10 With respect to lot 11 Mr Moore said at p 4 of his report:-

          In my opinion, it is clear that Lot 11 has been assumed into the use pattern of the land as the site for “Vineta” and any thought of its sale for independent development departed long ago. It is also apparent that with recognition of the heritage values of “Vineta” and its significance as part of Hunter’s Hill, the prospect of development upon Lot 11 would be viewed by Council with considerable concern.

11 Mr Moore concluded at p 6 of his report:-

          In my opinion, it would be entirely appropriate and reasonable for the Valuer-General to conclude that the heritage listing of both Lots 11 and 12 restricts the potential for any development upon Lot 11, and sets the circumstances for the establishment of a heritage-restricted valuation for both the component lots of the property.

12 Mr Gregory Patch, the heritage advisor to the council wrote to the applicants by letter dated 19 February 2003 stating, inter alia:-

          Given that the allotment has been associated with a heritage item for the larger part of its history, and that development on the subject allotment would give rise to adverse visual and heritage impacts, it is well nigh totally improbable that Council would support a variation to its minimum allotment requirements in this case. That is, the allotment would be severely constrained in terms of potential development due to both its size and relationship with “Vinetta” [sic].

13 Mr Moore commented upon Mr Patch’s opinion at p 5 of his report as follows:-

          I would endorse Mr. Patch’s view that the development potential of Lot 11 is severely constrained. In fact I would suggest that the Lot is only capable of use for development adjunct to that upon Lot 12, ie., “Vineta”. Development of an independent accommodation unit upon the Lot, even a dual occupancy dwelling, would so adversely impact the amenity that “Vineta” currently enjoys that it is hard to see such development being advantageous, even if it were acceptable in heritage terms (which I cannot see it being). Indeed, on the basis of my experience with the adaptation and renovation of such homes, it would be my opinion that the future of the property will rely heavily upon the capacity of Lot 11 to participate in the improvement and use of the house and its setting.

14 Relying upon such evidence the applicants submit that the requirements of s 14G(1) of the Act are satisfied and that lot 11 should be classified as being “heritage restricted”. The applicants also claim that there has been no change in heritage significance of the dwelling nor alteration to lot 11 which would lead to a different assessment for land tax purposes from previous years.

15 The applicants alternatively submit that the listing of “Vineta” in Sch 6 of the LEP was intended to extend not only to lot 12, but also to lot 11. Both lots are collectively known as “2 View Street”. There is no separate mailing address for lot 11 and no physical separation of the two lots.
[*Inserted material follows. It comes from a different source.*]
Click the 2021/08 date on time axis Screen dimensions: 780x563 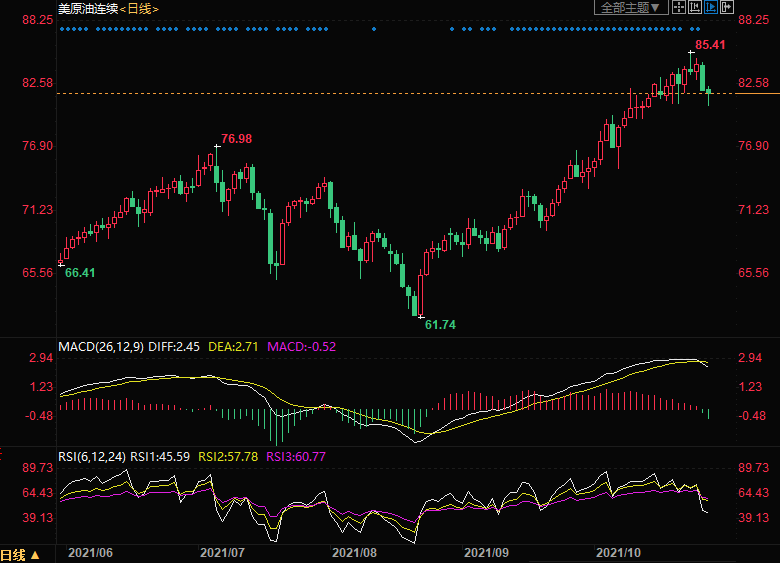(354, 552)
      Valuer-General’s submissions

16 The Valuer-General submits that the critical factors for determination relate to the satisfaction of s 14G(1)(a), s 14G(1)(b) and s 14G(1)(c) of the Act. The Valuer-General submits that the assumptions in the subsections of s 14G(1) of the Act are conjunctive and that the value of land is to be determined having regard to the application of each assumption. The Valuer-General must decide whether it would be reasonable to make the assumptions in s 14G(1) of the Act based upon the provisions of the relevant planning instruments relating to the heritage significance or value of the land. The Valuer-General acknowledges that the LEP is the relevant planning instrument for this purpose.

17 In relation to s 14G(1)(a) of the Act, the Valuer-General submits that lot 11 may be used for a range of purposes permitted in the “Zone No. 2(a2) (residential “A2”)”. Accordingly no assumption could reasonably be made that the requirement of s 14G(1)(a) of the Act is satisfied. The Valuer-General concedes that it would be reasonable to make the assumption in s 14G(1)(b) of the Act. However the Valuer-General submits that the assumption in s 14G(1)(c) of the Act cannot be made. The Valuer-General says the term “improvements” is broad and refers not only to improvements such as the erection of a dwelling house but also improvements made to the land. The Act does not contain a definition of “improvements” but only of “land improvements” which is irrelevant. The Valuer-General submits that “improvements” may include landscaping of the garden and an expansion of the existing swimming pool.

18 The Valuer-General submits that it is not reasonable to conclude that s 14G(1)(a) and s 14G(1)(c) of the Act are satisfied. Accordingly the Valuer-General submits that lot 11 is not “heritage restricted”.

Applicants’ submissions in reply

19 In summary the applicants submit that the Valuer-General has interpreted s 14G(1) of the Act upon the basis that the requirements of s 14G(1)(a) and of s 14G(1)(c) of the Act are only satisfied if the use, or improvements respectively referred to therein, are prohibited. The applicants submit that the Valuer-General’s interpretation is erroneous since the test in s 14G(2) of the Act is whether “it would be reasonable to make the assumptions referred to in subsection (1) in respect of the land”.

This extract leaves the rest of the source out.